Harry went on to say, “So how are you going to do this differently? How are you going to make your mom proud? How are you going to use this platform to really affect change and be able to give people that confidence to be able to change their own lives?”

 

Princess Diana, Harry’s mother, died in a car accident in Paris in 1997 at the age of 36 while attempting to escape aggressive paparazzi. The British royal expressed his concern that something similar would occur again in his household.

 

Although Harry remembers being furious, he claims that his rage did not express itself in any sort of outburst. Instead, he simply internalized a lot of the things that bothered him.

 

“I’ve never screamed, I’ve never shouted. For me the best way to let out aggression is boxing,” he explained. “But for me, prior to meeting Meghan, it was very much a case, certainly connected to the media, that anger and frustration of, ‘this is so unjust.’”

 

Harry clarified that he had to learn to cope with something he couldn’t do, which he also struggles with when it comes to paparazzi and media scrutiny of his family.

 

“The three major times that I felt helpless, one as a kid in the back of a car while my mom was being chased by paparazzi, two was in Afghanistan in an Apache helicopter and the third one was with my wife,” Harry revealed. “Those are the moments in my life where, yeah, feeling helpless hurts. It really hurts. And that’s when you think to yourself, ‘s—-, I have the privilege, I have the platform, I have the influence and I even I can’t fix this. I can’t change this. And when you start getting in your head about it, that’s when it starts taking a toll.”

 

Prince Harry said he went on to found the Invictus Games, a paralympic-style sport for disabled servicemen and vets.

 

“Once I started to see the progress and the impact, I saw like, ‘Wow, healing other people heals me,’ and I think that’s where the compassion comes in for all of us, which is, once you’ve suffered, you don’t want anybody else to suffer,” he said. “As a human, that’s what we’re supposed to do, right, compassion, there’s an element of selfishness there, and I don’t think there’s anything wrong with that. I think if you helping other people gets you the fix that you want or that you need, happy days!”

 

Other topics explored in the 90-minute interview included Harry’s privilege as a British royal growing up and how it influenced his experience in a special way that wasn’t actually negative.

 

“Believe me, all of us have seen suffering.

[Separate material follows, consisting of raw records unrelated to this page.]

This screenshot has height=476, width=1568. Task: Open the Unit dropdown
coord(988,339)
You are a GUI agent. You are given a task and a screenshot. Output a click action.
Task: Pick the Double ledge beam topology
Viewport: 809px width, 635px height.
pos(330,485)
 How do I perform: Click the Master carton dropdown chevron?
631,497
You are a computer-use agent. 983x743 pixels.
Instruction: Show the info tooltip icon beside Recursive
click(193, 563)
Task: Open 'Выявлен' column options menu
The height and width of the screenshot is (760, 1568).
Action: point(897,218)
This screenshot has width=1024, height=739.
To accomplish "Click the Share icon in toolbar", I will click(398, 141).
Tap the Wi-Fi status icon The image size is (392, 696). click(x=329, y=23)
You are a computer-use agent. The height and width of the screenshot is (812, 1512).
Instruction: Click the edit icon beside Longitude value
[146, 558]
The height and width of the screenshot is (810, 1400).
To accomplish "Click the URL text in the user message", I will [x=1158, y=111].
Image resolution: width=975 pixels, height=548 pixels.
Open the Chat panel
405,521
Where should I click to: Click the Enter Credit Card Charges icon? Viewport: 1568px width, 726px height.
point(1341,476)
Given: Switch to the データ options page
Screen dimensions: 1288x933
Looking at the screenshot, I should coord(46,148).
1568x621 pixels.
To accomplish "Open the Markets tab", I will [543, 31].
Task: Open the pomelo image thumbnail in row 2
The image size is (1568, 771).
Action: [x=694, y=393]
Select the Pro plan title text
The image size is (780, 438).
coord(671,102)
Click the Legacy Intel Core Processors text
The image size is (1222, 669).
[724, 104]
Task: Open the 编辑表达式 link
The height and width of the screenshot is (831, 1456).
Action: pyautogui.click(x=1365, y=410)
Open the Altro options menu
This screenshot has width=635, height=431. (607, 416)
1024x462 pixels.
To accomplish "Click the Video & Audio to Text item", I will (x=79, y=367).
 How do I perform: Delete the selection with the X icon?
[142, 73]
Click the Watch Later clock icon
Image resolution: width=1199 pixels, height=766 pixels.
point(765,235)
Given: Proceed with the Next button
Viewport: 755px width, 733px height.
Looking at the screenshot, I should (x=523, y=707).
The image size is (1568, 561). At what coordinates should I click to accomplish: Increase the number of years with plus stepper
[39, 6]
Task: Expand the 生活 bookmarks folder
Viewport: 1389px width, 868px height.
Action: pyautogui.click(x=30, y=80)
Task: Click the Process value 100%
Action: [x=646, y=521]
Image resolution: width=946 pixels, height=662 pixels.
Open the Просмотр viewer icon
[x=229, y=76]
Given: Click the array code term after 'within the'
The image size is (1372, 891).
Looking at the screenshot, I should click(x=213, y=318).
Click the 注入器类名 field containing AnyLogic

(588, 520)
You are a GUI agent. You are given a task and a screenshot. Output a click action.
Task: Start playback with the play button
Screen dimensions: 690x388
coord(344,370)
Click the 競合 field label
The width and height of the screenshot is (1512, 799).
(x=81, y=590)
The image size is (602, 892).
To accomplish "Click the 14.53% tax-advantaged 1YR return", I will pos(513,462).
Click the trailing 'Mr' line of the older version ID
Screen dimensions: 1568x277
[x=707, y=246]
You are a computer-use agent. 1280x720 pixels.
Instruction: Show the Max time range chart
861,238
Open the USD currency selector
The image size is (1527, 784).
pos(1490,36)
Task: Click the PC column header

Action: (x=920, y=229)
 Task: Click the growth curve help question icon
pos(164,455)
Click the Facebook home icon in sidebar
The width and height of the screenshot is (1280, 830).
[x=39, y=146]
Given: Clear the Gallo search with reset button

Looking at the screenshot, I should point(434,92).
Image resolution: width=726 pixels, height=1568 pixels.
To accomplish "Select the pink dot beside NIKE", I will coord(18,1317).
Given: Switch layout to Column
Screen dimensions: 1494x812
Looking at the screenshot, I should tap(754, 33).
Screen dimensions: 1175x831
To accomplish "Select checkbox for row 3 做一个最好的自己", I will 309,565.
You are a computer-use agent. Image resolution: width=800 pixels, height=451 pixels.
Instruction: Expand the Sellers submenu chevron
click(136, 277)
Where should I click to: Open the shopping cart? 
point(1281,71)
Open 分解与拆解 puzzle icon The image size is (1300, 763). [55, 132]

I, luckily, because it’s been part of my own growth, have spent many many years traveling around the world seeing other people suffer and being able to have that empathy for them, the ability to put myself in their shoes,” Harry explained. “That was the education that I had. So the weird thing is that, yeah, I was born into this privilege, but the privilege also gave me the most unbelievable… front row seat and education. My education is not in school. My education is about meeting people across the commonwealth.”

 

He said, “Everywhere I go, I ask questions, everywhere I go I try to listen. I don’t want to come in and say, ‘This is what I think, these are what my solutions are.’ I already know they’re already looking at me like ‘You’re a prince, you live in a palace, where’s your crown and where’s your cape?'”

 

Prince Harry also spoke of three occasions in his life that he felt “completely helpless:”: in a car with his mother Princess Diana while being pursued by reporters, in a helicopter when working in Afghanistan, and when his wife Meghan Markle was suffering.

 

“Those are the moments in my life where feeling helpless hurts. It really hurts,” he said. “And that’s when you think to yourself, ‘S—, I’ve got the privilege, I’ve got the platform, I’ve got the influence and even I can’t fix this. I can’t change this. And when you start getting in your head about it, that’s when it starts sort of taking a toll.”